I think [cargo-crev](https://lib.rs/crates/cargo-crev) is a great tool to express trustworthiness in the open-source community, especially for the [Rust programming language](https://www.rust-lang.org/).  I fear so much of [supply chain attacks](https://en.wikipedia.org/wiki/Supply_chain_attack) using dependencies from [crates.io](https://crates.io/). For the smallest project you can get 100 dependencies easily. How to trust them all? To review them all manually? It is just crazy.  
But if enough people write reviews, it will be so much easier to trust the code. It is the same principle as [booking.com](https://www.booking.com/) or [air-bnb](https://www.airbnb.com/). Guests of a hotel write a review about their actual experience in the hotel. And you can read a hopefully truthful review and can understand if the hotel is good or bad. Sometimes can happen to find a fake review, but if there is enough people, most of them will be sincere.  
Sadly, writing reviews in `cargo-crev` is hard. Let's make a [GUI](https://en.wikipedia.org/wiki/Graphical_user_interface) wrapper around `cargo-crev` to make write reviews easier.  
We will see walking the path what obstacles we must overcome.  

## Technical decisions

Rust does not have a true GUI story. It is mostly for [CLI](https://en.wikipedia.org/wiki/Command-line_interface) and libraries. Because GUI is mostly non cross-platform. But Rust is the best language for [Wasm/Webassembly](https://webassembly.org/). So let's combine this.  
I will make a Rust [workspace](https://doc.rust-lang.org/book/ch14-03-cargo-workspaces.html) (multi-projects):

1. CLI for a web server (local micro-server)
2. Wasm for the browser (chrome and similar)

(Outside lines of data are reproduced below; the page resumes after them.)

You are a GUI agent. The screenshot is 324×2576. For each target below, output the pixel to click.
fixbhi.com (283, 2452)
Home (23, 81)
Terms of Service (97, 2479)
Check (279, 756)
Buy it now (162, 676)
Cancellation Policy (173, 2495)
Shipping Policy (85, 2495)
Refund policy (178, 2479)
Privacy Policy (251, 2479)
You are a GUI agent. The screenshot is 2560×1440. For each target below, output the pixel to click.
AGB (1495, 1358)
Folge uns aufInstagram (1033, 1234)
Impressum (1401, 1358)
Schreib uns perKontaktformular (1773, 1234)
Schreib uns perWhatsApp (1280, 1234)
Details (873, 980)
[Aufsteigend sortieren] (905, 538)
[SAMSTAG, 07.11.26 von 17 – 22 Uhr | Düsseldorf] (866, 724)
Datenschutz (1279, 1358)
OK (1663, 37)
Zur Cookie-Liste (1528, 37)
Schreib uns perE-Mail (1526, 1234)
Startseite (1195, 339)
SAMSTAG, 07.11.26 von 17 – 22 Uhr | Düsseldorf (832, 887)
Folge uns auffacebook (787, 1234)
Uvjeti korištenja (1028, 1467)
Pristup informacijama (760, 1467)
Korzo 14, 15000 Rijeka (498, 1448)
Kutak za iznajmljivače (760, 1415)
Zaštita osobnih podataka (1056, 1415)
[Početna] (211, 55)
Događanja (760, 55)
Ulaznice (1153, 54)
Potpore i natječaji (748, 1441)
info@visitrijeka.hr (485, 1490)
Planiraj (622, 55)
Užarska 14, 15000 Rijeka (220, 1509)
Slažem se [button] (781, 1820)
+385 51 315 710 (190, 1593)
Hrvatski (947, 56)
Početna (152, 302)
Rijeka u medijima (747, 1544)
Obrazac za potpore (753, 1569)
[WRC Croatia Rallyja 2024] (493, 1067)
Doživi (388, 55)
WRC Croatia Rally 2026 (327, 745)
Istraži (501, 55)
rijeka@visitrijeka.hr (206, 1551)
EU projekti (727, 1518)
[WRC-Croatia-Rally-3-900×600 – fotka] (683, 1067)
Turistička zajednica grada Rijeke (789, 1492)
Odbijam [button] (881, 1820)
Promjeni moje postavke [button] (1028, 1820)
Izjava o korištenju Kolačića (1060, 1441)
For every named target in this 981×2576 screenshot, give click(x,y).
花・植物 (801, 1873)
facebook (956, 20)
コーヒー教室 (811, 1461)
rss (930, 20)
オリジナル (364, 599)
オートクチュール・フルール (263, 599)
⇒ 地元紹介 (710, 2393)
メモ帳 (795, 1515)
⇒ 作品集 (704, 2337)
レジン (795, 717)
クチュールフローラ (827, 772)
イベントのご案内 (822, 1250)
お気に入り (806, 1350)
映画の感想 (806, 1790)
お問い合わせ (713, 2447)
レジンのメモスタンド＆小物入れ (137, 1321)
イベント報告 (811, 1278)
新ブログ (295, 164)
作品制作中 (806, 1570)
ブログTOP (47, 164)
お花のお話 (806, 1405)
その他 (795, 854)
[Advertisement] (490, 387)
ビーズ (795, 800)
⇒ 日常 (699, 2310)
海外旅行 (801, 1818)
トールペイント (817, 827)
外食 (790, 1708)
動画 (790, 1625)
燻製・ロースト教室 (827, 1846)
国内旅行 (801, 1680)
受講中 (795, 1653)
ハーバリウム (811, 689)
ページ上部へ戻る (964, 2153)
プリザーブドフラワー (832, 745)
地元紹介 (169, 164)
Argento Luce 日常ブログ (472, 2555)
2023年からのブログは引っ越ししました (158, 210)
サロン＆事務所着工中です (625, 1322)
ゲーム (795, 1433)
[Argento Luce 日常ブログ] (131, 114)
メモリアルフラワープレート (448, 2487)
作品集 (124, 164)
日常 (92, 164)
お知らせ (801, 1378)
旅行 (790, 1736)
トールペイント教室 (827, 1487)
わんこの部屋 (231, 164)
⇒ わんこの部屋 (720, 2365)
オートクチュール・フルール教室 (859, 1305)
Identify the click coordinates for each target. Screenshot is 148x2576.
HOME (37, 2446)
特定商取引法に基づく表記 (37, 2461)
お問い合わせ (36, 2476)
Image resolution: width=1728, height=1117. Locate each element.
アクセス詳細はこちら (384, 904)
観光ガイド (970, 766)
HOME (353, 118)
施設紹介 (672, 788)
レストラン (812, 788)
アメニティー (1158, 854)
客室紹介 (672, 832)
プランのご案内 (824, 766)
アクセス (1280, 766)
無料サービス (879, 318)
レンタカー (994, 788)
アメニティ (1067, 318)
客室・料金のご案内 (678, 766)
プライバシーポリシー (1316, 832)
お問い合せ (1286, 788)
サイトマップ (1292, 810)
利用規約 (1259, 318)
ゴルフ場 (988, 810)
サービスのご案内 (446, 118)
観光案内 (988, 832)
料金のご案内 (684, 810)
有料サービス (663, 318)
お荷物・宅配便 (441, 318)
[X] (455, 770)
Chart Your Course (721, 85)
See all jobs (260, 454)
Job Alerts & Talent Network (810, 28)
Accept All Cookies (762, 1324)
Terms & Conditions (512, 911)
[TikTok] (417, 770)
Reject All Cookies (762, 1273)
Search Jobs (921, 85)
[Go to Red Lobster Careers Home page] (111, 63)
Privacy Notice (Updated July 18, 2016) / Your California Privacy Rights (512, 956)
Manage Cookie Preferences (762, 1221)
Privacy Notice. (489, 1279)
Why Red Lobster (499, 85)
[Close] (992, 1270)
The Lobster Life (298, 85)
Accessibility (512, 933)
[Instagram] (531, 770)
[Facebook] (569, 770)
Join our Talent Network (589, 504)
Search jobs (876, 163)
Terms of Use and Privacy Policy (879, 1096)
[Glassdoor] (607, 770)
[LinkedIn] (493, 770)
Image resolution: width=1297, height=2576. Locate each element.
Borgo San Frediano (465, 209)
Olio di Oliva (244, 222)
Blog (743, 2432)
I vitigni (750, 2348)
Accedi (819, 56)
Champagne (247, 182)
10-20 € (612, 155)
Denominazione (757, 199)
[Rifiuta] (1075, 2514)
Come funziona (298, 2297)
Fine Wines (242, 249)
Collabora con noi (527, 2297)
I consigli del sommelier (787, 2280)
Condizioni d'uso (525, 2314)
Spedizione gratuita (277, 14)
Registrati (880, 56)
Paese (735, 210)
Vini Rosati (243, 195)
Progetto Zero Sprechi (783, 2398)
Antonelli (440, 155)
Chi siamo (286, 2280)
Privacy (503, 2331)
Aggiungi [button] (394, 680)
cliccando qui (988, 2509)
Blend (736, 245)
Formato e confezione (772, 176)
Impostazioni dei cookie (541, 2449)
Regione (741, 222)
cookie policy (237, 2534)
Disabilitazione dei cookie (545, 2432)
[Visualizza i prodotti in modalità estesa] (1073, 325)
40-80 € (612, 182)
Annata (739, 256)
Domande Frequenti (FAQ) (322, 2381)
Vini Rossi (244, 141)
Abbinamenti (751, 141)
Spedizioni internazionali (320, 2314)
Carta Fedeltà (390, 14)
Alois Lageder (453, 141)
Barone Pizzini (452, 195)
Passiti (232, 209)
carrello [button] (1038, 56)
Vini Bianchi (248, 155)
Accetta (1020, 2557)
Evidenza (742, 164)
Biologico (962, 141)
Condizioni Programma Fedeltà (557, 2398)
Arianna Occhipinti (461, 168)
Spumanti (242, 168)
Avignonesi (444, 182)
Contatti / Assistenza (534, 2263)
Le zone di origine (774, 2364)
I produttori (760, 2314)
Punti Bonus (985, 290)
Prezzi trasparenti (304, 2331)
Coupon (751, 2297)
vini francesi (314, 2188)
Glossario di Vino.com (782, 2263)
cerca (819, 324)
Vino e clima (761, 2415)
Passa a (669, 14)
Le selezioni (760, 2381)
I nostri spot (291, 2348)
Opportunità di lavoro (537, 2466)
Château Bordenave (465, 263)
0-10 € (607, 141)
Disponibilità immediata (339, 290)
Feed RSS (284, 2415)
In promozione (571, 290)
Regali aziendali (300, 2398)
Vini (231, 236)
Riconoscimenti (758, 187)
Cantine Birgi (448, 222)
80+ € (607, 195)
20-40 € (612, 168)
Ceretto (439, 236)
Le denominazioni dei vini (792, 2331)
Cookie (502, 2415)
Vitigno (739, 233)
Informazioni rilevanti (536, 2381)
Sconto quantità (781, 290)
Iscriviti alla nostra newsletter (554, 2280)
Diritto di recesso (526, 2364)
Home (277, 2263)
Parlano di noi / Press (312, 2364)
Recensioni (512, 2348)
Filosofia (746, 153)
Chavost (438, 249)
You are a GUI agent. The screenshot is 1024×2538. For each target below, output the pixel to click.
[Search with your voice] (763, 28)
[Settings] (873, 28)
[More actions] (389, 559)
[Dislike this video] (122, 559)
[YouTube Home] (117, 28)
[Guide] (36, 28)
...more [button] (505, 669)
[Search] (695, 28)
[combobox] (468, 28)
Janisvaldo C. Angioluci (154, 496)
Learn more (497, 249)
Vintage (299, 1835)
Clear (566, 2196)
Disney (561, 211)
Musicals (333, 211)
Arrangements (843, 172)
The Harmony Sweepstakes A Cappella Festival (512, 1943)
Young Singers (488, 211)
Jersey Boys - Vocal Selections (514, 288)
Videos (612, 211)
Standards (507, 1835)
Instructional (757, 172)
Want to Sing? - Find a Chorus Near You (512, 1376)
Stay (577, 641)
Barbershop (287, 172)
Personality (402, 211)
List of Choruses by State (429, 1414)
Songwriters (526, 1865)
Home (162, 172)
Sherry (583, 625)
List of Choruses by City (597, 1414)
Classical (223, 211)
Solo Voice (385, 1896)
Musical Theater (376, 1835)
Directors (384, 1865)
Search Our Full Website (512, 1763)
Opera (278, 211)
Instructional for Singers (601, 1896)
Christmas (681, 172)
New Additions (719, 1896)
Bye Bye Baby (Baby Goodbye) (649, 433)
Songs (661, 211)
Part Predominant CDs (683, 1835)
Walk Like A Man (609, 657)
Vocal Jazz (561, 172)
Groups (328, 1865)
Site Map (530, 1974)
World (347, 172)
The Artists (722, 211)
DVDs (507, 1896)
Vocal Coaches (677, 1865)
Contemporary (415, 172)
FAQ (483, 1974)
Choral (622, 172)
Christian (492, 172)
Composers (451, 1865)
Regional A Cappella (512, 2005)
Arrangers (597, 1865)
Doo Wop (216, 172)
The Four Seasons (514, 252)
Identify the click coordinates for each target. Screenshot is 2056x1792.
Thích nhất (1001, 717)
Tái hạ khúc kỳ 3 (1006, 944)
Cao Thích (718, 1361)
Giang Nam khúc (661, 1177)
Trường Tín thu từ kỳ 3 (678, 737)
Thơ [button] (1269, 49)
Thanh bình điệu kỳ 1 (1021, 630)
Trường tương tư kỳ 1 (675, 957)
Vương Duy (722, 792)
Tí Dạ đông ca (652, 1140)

The web server CLI will access files, commands, libraries and the network. This will work only in [Linux](https://en.wikipedia.org/wiki/Linux), but today Win10 has integrated Linux with [WSL2](https://en.wikipedia.org/wiki/Windows_Subsystem_for_Linux). It will work just fine on all the operating systems sensible for Rust development.  
Wasm in browser will just access the local micro web server. This is gonna be the GUI and because the browser works in every [OS](https://en.wikipedia.org/wiki/Operating_system), this is [cross-platform](https://en.wikipedia.org/wiki/Cross-platform_software) development.  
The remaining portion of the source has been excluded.